Supplied passage:
Law enforcement agencies freaked out, saying that making public information available on this website threatened their safety. The site does not post home addresses or information about undercover officers, so that claim seems hollow.
Chief Jerry Dyer, president of the California Police Chiefs Association, voices what sounds like a more honest concern: that officers will face “unfair maligning” by the citizens they serve.
Chief Dyer wants to get legislation passed that would make RateMyCop.com illegal, which, of course, wouldn’t pass constitutional muster in any court in America.
Oh the irony. It’s coming down in buckets. But that’s not all. Godaddy, the service he chose to host this website, took it down with barely 60 seconds notice for “suspicious activity” and then changed its tune to exceeding bandwith or some such nonsense.
He then took the site to another host, which initially accepted his down payment. Then:
They turned him down. After initial accepting his down payment for hosting services, a RackSpace lawyer sent a letter to Sesto stating that, “We believe that the website to be found at www.ratemycop.com as described to our sales representative could create a risk to the health and safety of law enforcement officers.”
By allowing people to write about their experiences with particular officers? I’m not buying it.
Curiously, police agencies have no problem with Cops Writing Cops, which is a site for cops to trash other cops for not showing them “professional courtesy”.
So a website where cops can complain about, essentially, getting ticketed, arrested and charged for breaking the law is okay, but a website where the public they serve does that is unacceptable.
I’m not saying this website should be used to harass people or disclose their personal information or any such thing (just like the ban on vigilante action using information obtained from sex offender registries), I just think their reaction is funny, that’s all.

[Element and text positions]
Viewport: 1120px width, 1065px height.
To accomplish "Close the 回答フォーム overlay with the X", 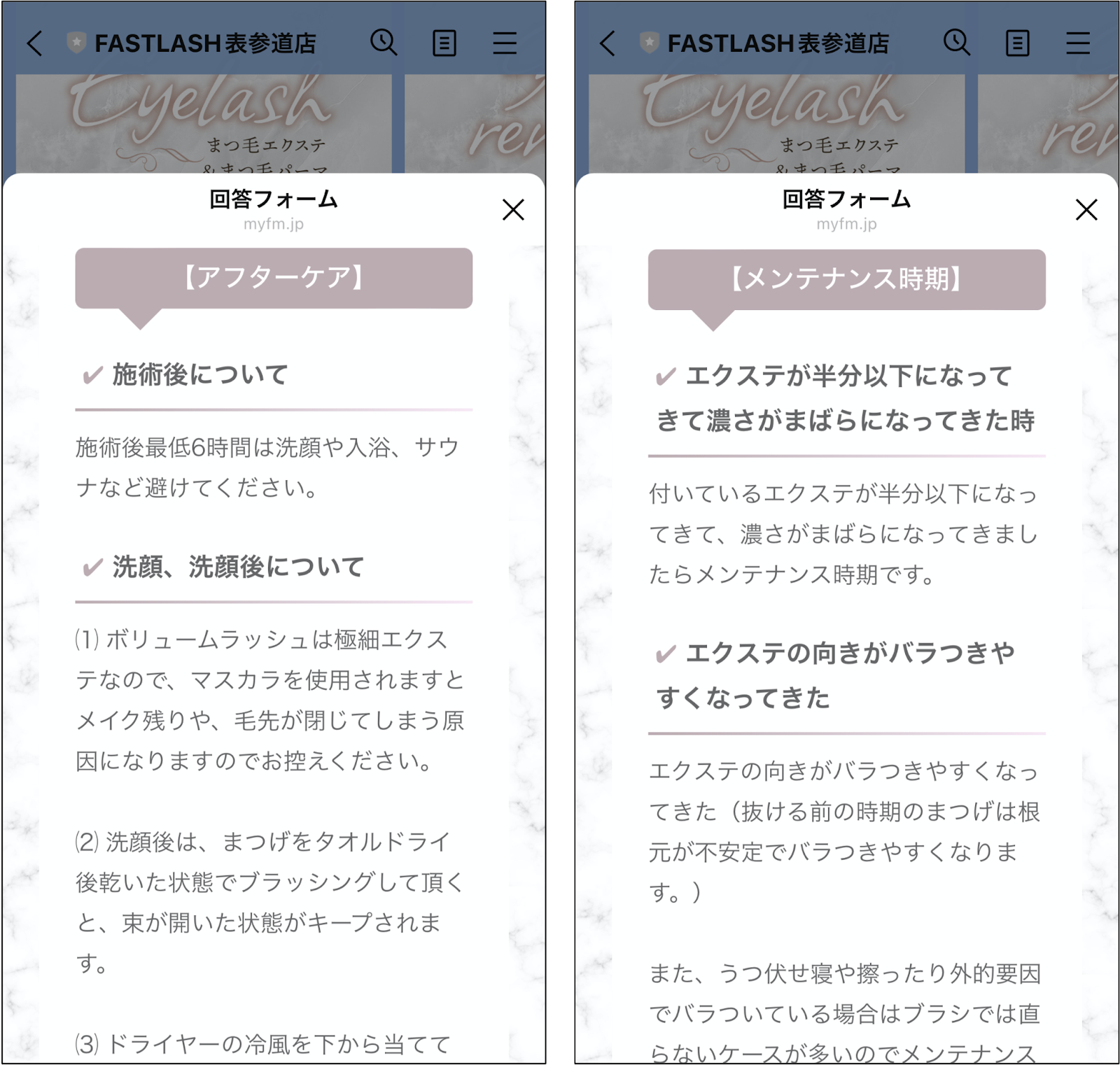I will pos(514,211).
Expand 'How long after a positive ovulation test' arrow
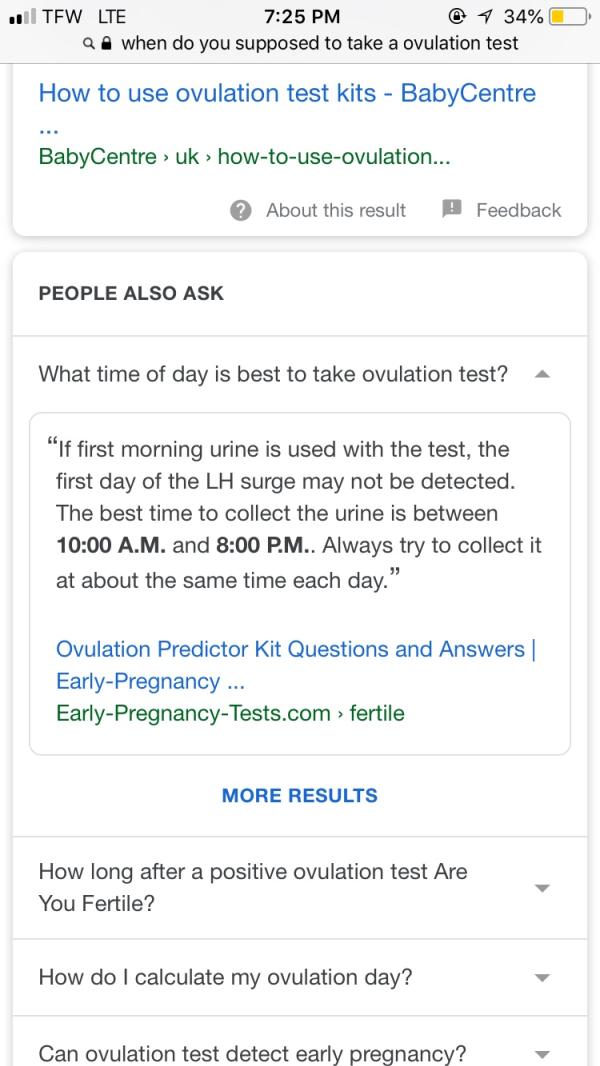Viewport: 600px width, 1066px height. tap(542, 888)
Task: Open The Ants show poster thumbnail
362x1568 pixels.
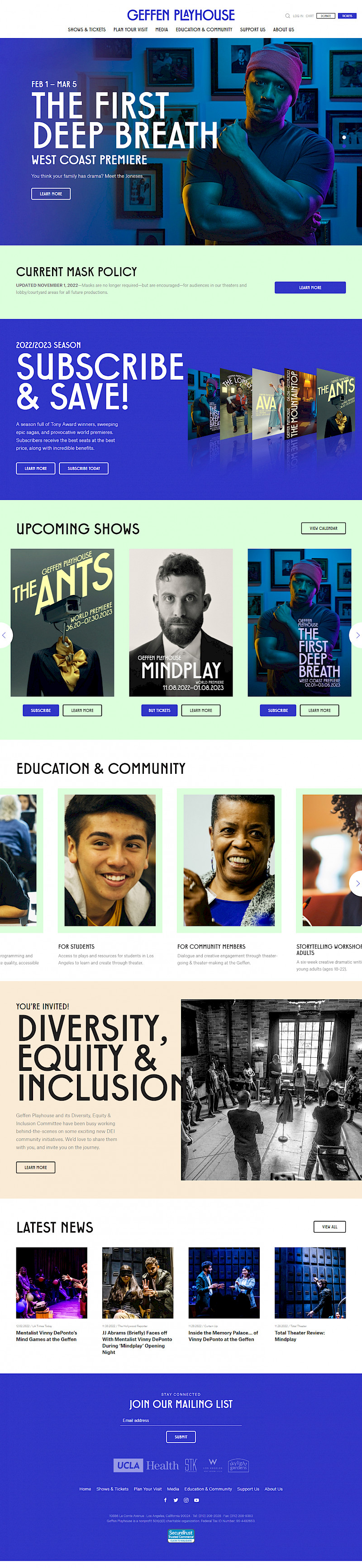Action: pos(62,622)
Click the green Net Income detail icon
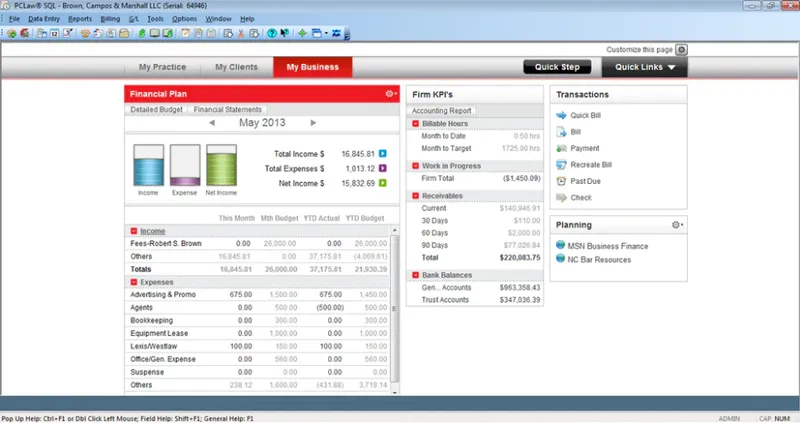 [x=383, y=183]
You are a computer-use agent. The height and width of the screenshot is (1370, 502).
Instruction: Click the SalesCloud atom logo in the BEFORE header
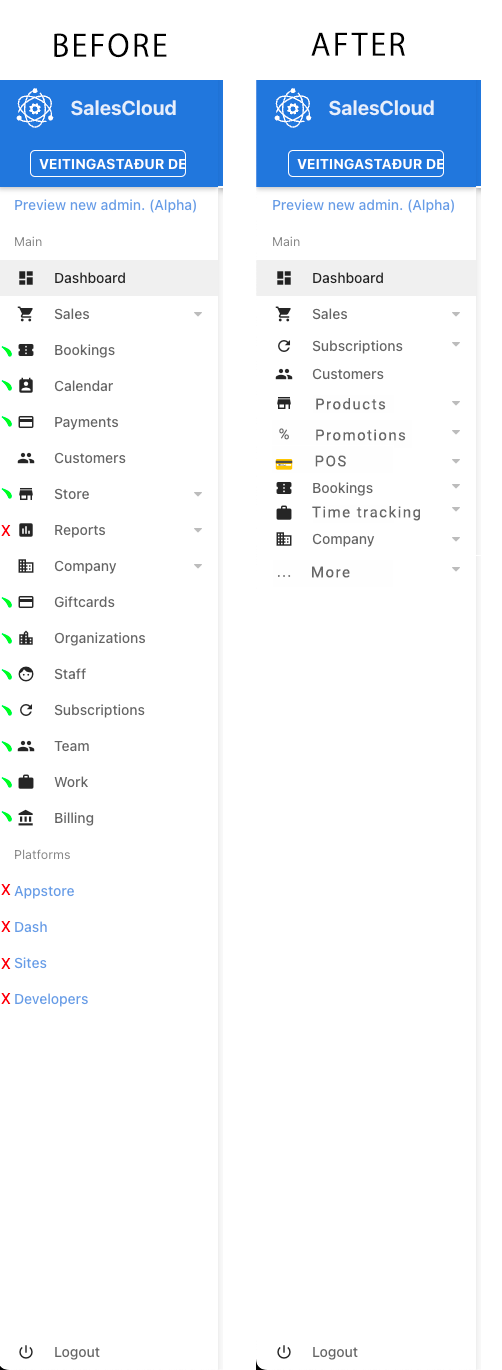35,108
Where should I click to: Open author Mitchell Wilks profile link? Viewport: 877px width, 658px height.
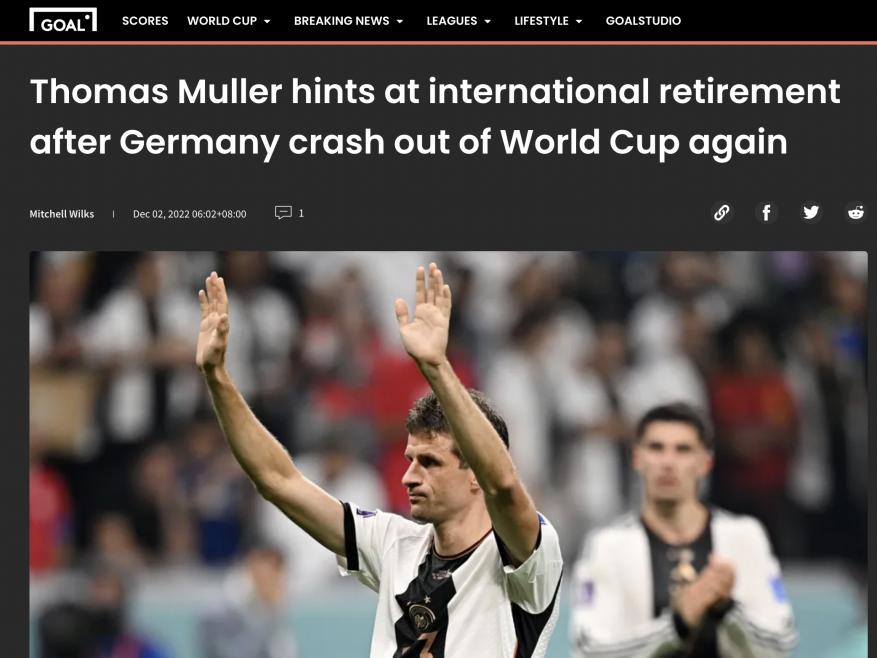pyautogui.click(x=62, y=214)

...

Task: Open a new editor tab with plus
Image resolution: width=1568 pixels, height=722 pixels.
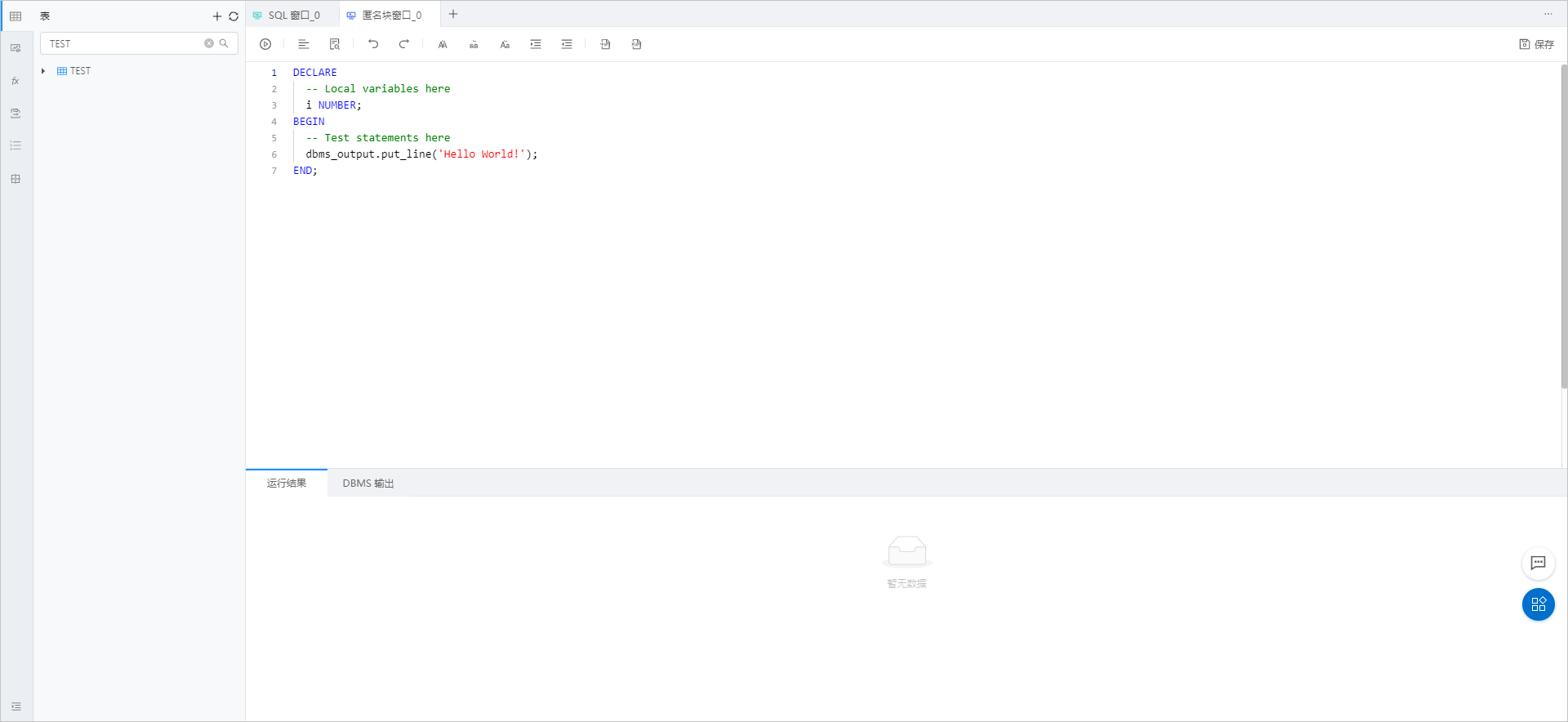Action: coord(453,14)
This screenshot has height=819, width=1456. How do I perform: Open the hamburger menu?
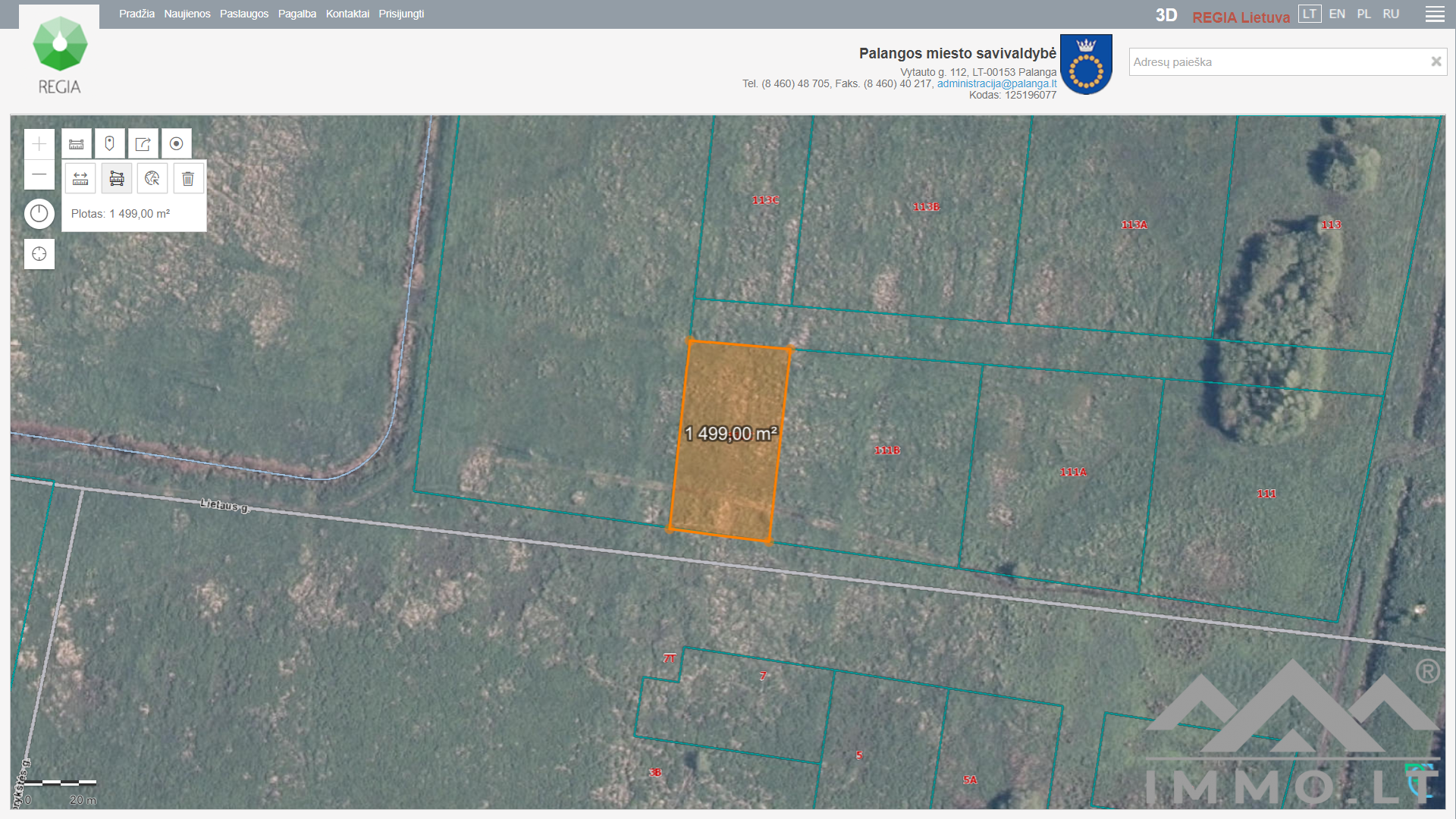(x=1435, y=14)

Task list:
a: Translate this sentence from the post about RateMyCop.com into Spanish: "He then took the site to another host, which initially accepted his down payment."
b: Shift each click coordinate in the records by adding 134 to every number. Then write out only the records between the lines holding "You are a computer-use" and "pyautogui.click(x=62, y=214)", inclusive, requests included and pictures left out.
The records have no connection to the text.

In response:
a: Luego llevó el sitio a otro proveedor de alojamiento, que inicialmente aceptó su pago inicial.

b:
You are a computer-use agent. The height and width of the screenshot is (1370, 502).
Instruction: Click the SalesCloud atom logo in the BEFORE header
169,242
Where should I click to: Open author Mitchell Wilks profile link? Viewport: 877px width, 658px height.
pyautogui.click(x=196, y=348)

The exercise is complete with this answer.